県議会2月定例会の代表質問で答弁した。広域防災拠点には、県内唯一の基幹災害医療センターである国立病院機構仙台医療センターが含まれる。配備先となる基地病院は今後、県救急医療協議会に諮り、決定する。
仙台医療センターは、2015年度内をめどに立て替える予定。県はヘリポートの併設を見込み、同センターへの整備助成費約8700万円を、2月定例会に提出した新年度一般会計当初予算案に盛り込んだ。
導入する理由として、村井知事は「(県全域の災害時の医療対応を含む)広域防災拠点構想の方向性を踏まえた」と説明。
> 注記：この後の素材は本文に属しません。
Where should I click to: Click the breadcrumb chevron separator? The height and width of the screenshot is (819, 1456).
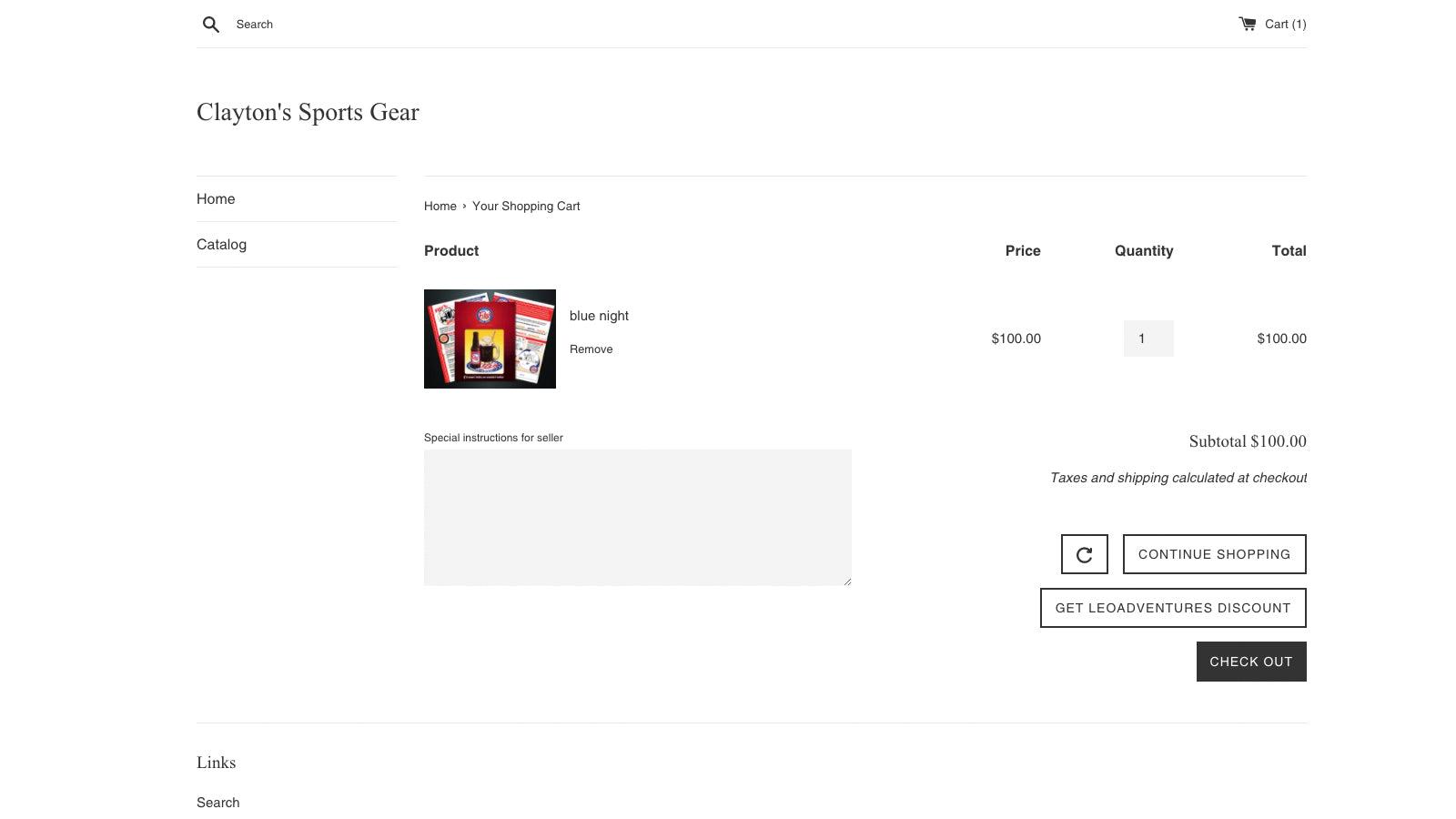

課題として「他病院の協力体制や医師、看護師の確保などさまざまある」との認識を示した。
ドクターヘリ導入をめぐり、県は負担額が年間5000万円前後に上ることなどから慎重姿勢を取ってきた。村井知事は陸上自衛隊東北方面航空隊のパイロットを務めた経験を踏まえ、「ヘリは天気が良くないと運航できず、夜間は飛べない」と弱点を指摘していた。
東北のドクターヘリは青森が2機、岩手、秋田、山形、福島の各県が1機ずつを保有している。